Javascript for beginners — Understanding the reduce function.

Javascript for beginners — Understanding the reduce function.

Photo by Christopher Gower on Unsplash

Working as a frontend developer, you will eventually stumble upon the reduce function. A built in method that is executing a reducer function on each element of an array which will result in 1 single output value.

The name Reducer can be a confusing word to begin with. We can’t at first sight associate the name to a real world example like for example the filter method. It should just be understood as reducing a collection of items into a single value. That’s it.

The word reducer is a commonly known term from functional programming languages like F# which Javascript has adopted some higher order functions from along with map and filter.

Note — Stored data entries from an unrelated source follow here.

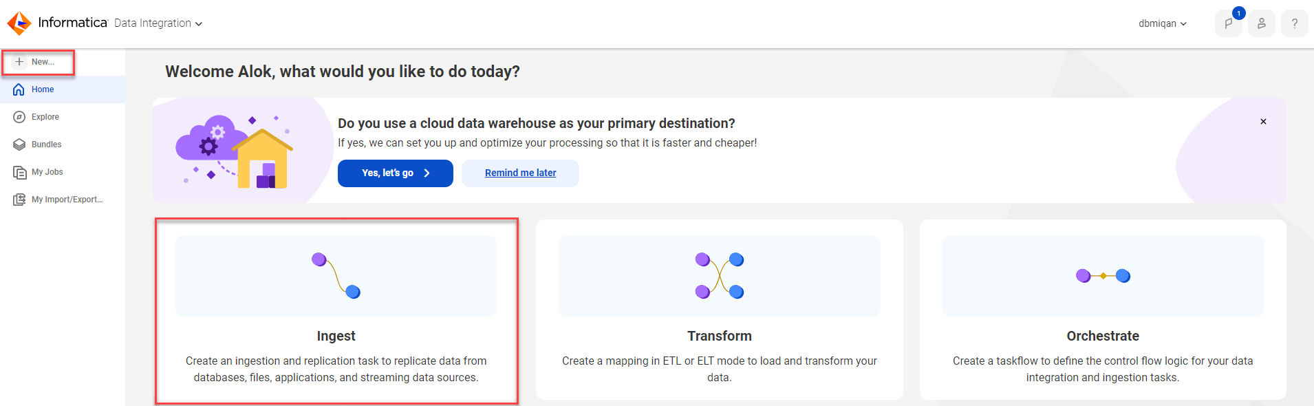The width and height of the screenshot is (1314, 406).
Task: Open the user profile icon
Action: point(1262,23)
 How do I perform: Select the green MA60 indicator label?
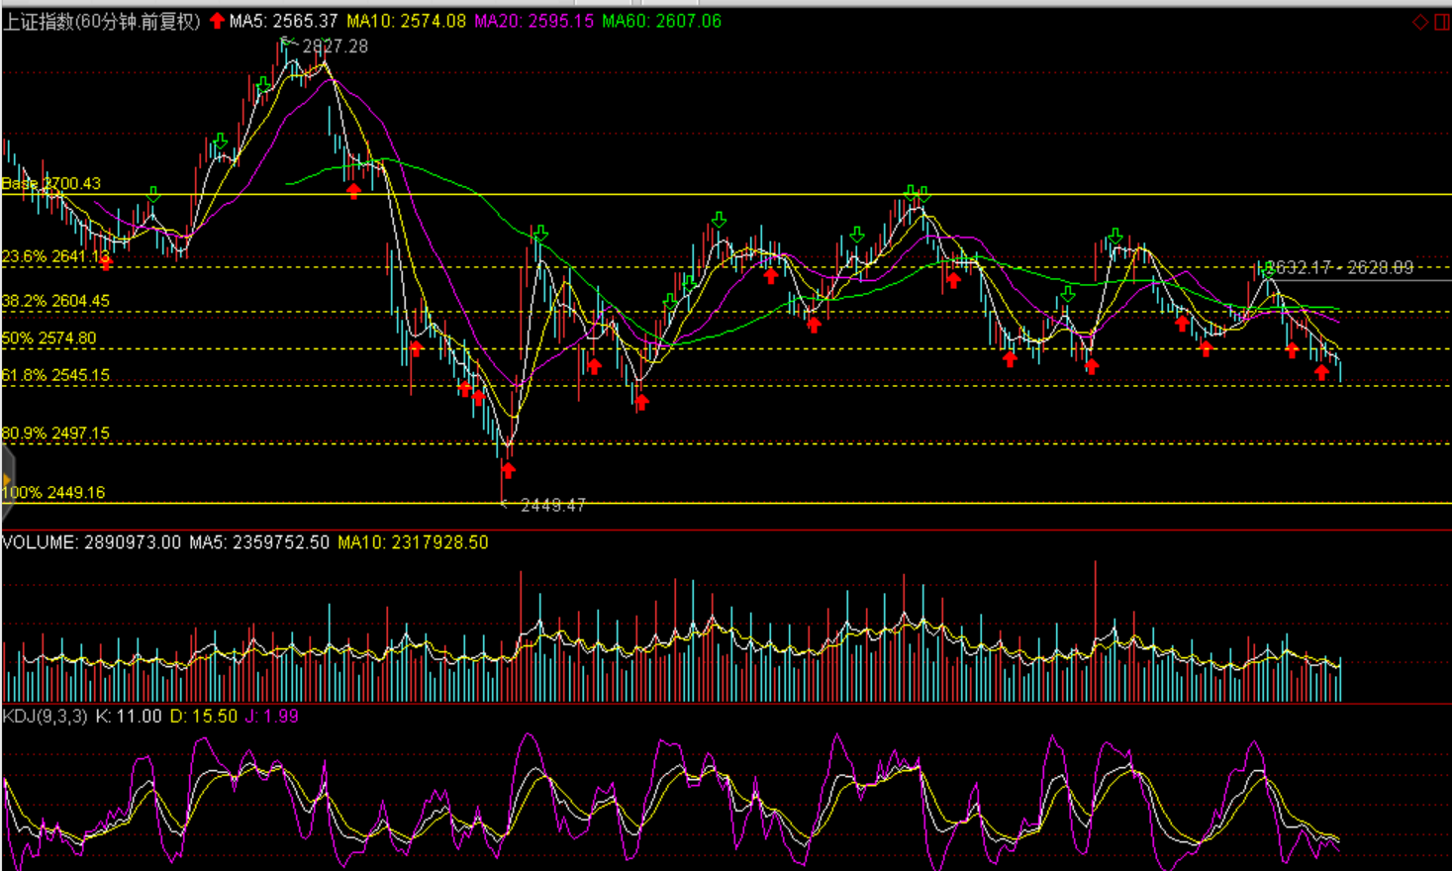(x=661, y=21)
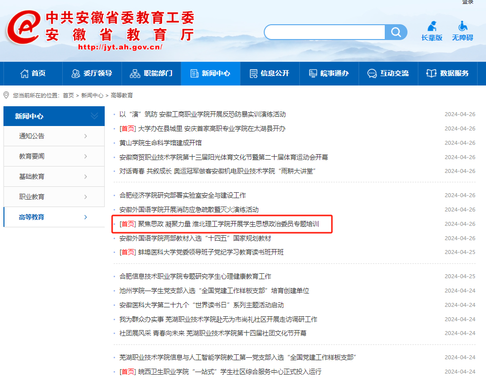Viewport: 486px width, 381px height.
Task: Open the 无障碍 accessibility icon
Action: 462,31
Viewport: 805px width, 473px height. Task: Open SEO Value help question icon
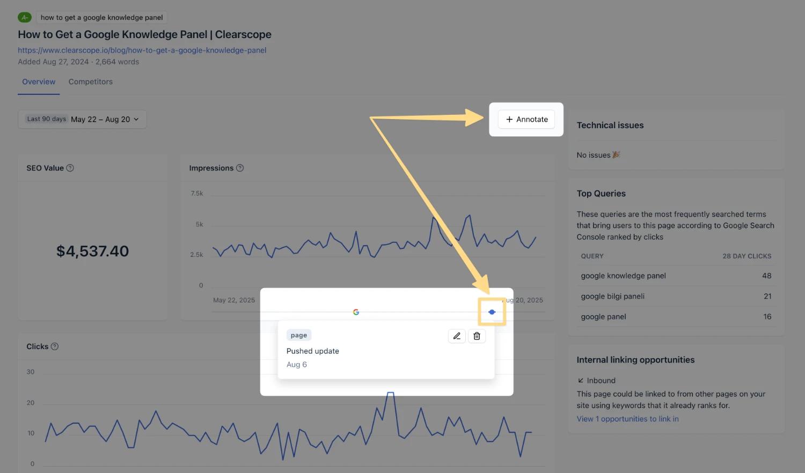pos(70,168)
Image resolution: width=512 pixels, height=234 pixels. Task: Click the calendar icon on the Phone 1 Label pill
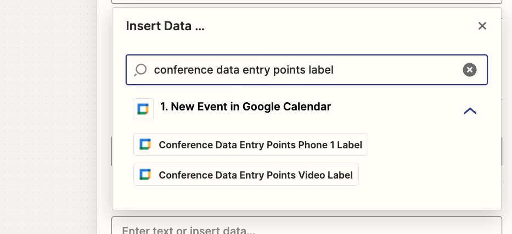(145, 144)
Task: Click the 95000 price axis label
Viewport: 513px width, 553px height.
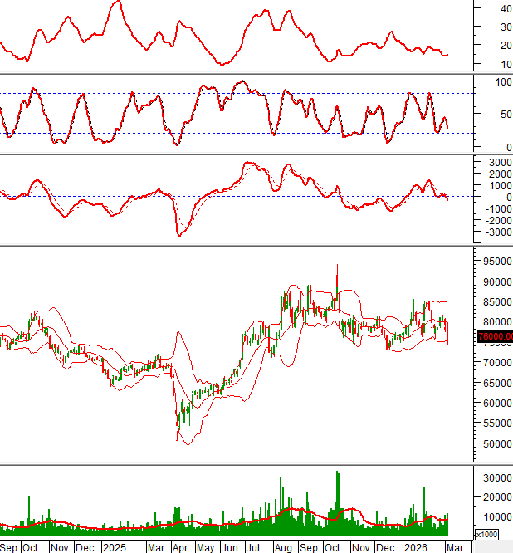Action: click(x=493, y=262)
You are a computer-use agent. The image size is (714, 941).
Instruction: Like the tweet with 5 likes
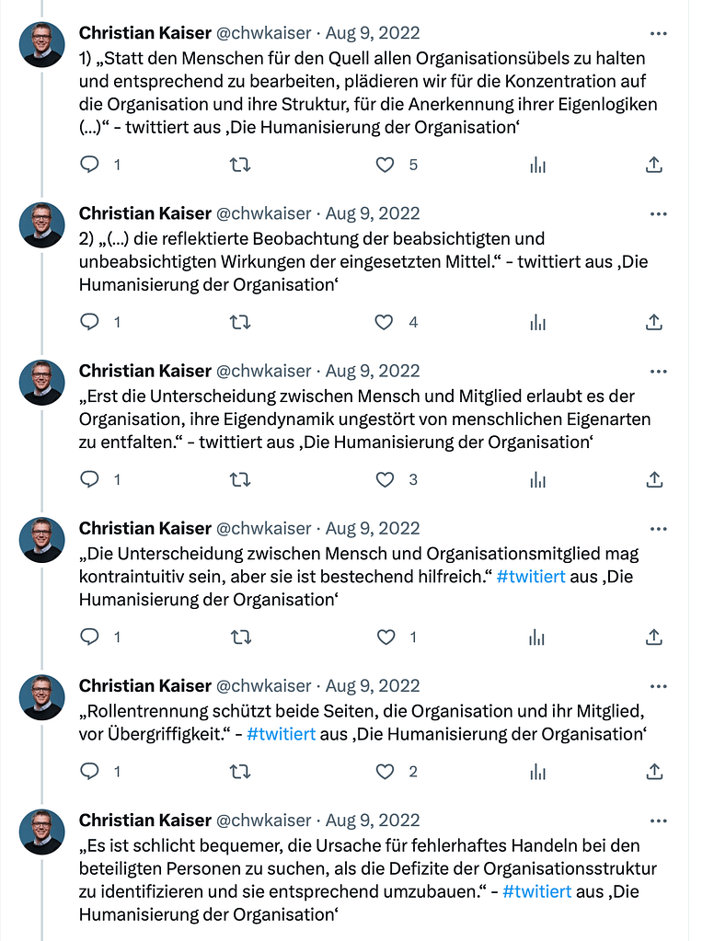click(386, 165)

Trying to explain the reduce function in simple terms. You have a collection of items and you want to “reduce” it into a single value. Every time we are reducing the collection we use a “reducer”.

Let’s say we have a collection consisting of 6 characters like my name “Kasper”.

const name = ['K', 'A', 'S', 'P', 'E', 'R'];

Our job as a developer is to concat all the characters into a string which we can pass to a variable or object we later need. The issue is that all the characters is in uppercase, but we want them to be in lowercase, therefore we cannot use the Array.prototype.join method.

One way is to map over each item in the array, convert it to lowercase letter and then append to an empty string, but then we are relying on variable outside the method, which does not make it a pure function.

The reduce function makes this quit simple.

const name = ['K', 'A', 'S', 'P', 'E', 'R'];  
const toLowerCaseNameReducer = (accumulator, value) => accumulator += value.toLowerCase();  
const newName = name.reduce(toLowerCaseNameReducer, "");

Here we pass the toLowerCaseNameReducer to the reduce function, and set the initial value to be an empty string. The reducer function has 2 parameters. 1 parameter is the accumulator.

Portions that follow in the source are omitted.